> **WHAT THE TASK ASKS**
Return the lines below that carry the word "back".
=== Section Start ===
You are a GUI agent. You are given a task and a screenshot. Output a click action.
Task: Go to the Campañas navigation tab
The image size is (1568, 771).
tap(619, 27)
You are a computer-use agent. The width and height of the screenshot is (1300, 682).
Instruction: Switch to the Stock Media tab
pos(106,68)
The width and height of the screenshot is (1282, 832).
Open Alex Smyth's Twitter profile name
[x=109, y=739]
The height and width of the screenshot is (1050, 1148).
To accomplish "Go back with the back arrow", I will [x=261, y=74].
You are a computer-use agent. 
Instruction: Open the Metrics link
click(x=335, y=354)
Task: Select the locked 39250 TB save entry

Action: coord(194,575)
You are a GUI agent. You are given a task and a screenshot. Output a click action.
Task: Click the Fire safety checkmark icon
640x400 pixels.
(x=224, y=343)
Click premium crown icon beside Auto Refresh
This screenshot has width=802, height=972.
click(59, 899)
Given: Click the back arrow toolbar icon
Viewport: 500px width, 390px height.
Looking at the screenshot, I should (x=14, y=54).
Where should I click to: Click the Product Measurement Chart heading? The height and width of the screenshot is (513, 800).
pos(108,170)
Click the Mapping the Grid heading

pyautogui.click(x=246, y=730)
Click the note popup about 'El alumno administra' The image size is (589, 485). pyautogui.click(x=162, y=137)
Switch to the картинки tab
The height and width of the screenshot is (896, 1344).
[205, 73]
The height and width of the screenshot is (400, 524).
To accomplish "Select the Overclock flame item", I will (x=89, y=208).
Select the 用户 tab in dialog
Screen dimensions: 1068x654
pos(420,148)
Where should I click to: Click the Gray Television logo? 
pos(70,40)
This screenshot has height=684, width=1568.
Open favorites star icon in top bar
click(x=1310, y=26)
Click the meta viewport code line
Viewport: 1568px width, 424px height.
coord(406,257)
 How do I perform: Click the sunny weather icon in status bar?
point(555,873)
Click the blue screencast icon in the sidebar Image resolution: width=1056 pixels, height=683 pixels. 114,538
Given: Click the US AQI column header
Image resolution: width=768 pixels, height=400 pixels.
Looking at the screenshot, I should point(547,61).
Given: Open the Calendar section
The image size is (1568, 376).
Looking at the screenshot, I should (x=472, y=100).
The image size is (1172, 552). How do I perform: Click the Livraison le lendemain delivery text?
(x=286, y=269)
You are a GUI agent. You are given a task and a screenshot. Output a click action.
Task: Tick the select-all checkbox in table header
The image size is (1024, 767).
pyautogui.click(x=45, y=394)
=== Section End ===
> **SOLVED EXERCISE**
To accomplish "Go back with the back arrow", I will [x=261, y=74].
Given: Click the back arrow toolbar icon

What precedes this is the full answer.